When there are huge pressures on budgets, that is when you see who is valued and who is not. Governments choose to discriminate people with HIV because many are criminalized and stigmatized. Sex workers, gay men, men who have sex with men, people who inject drugs—they were already not a priority. Now, with pressure on health systems, I can see some of them may choose to cut those services in the name of, “We have a problem.” I also see another challenge of human rights deficits. I am afraid about restrictions that countries that are already not democratic will impose in a way that hurts those with a small voice.
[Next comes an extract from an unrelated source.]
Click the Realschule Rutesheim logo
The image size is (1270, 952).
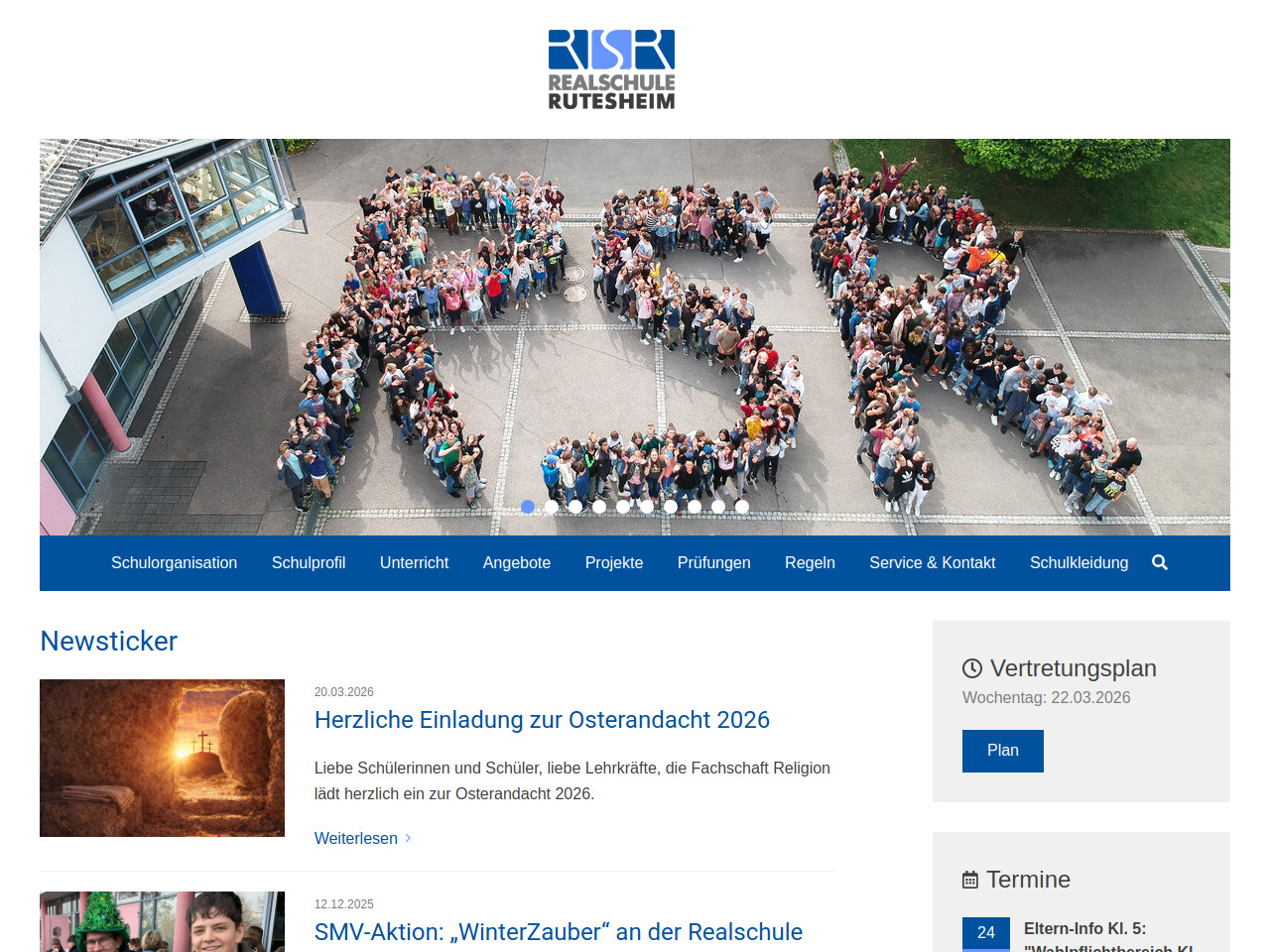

We may be faced with that argument—for me, it is a false argument—for me, we need to do system strengthening, not investing in a vertical disease. There will be some resources for preparedness of the health system to deal with outbreaks, and then there can be a divestment from one struggle that isn’t over yet. That would be a real mistake.
EB: You have this remarkable ability to speak directly to some of the heads of state, and you have been using it to great effect. Have you been making calls, getting ready to make calls to work with heads of state in sub-Saharan Africa as this unfolds?
WB: I need to. I need to do so. And I need to plan how to do this, because HIV is a revealer. It shines a torch on inequalities in society, on who matters and who doesn’t matter. We now have to tell these leaders that, “Please, don’t come in to find a solution for yourselves, for political and economic elites. This time, tackle the inequalities and where they intersect, because you are not safe when they are not safe. This is one equalizer about [COVID-19]. If you want to rout it out, you have to tackle these inequalities, look at them, see who is crushed the most, and start there, instead of trying to start with yourselves as you always do, you elites. That is the message I would like to take to them.
EB: Speaking of messages, is there anything else you have as a message for people living with HIV, women living with HIV who are doing their own preparedness work?
WB: I want to say to them, don’t see yourself as victims, and don’t be frightened. In the Pan-African movement, we used to have our slogan, “Don’t agonize, organize.” So, I am saying, mobilize, you’ve been able to mobilize against a killer epidemic, HIV, and you have saved your lives and millions of others. This is one other epidemic. You are tested, you are grounded, you know how to fight and how to use collective power of communities to prevent, to test, and to treat in the most respectful, human rights–focused approach. So go out there and fight, use your voice to demand and take action for your communities.